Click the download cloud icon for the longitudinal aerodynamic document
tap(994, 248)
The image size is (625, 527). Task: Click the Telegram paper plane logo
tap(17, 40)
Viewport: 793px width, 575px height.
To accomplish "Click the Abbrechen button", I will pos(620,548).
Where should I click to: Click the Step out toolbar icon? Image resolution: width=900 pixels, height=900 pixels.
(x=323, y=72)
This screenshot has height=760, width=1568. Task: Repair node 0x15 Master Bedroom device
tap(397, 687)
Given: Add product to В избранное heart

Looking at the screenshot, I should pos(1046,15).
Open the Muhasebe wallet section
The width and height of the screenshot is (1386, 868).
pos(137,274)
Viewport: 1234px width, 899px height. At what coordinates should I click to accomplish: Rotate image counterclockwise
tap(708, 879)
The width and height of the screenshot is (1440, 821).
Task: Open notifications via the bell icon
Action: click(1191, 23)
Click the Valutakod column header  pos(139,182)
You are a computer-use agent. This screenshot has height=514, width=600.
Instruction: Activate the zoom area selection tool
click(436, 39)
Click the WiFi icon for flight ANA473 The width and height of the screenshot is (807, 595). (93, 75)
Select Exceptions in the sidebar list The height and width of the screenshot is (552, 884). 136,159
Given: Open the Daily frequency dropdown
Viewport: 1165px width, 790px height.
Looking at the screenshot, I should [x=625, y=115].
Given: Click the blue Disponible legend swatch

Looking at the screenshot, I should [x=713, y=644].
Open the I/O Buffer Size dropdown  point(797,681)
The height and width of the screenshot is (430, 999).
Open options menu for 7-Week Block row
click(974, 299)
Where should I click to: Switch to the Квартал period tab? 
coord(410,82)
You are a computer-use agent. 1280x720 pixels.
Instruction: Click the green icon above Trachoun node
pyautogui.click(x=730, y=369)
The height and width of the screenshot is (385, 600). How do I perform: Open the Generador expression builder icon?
:::
* EXERCISE GOAL *
Search the records for the string "agent" and, wherever a line contains it, please copy that line.

* RESPONSE AREA *
You are a computer-use agent. This screenshot has height=514, width=600.
You are a computer-use agent. 1280x720 pixels.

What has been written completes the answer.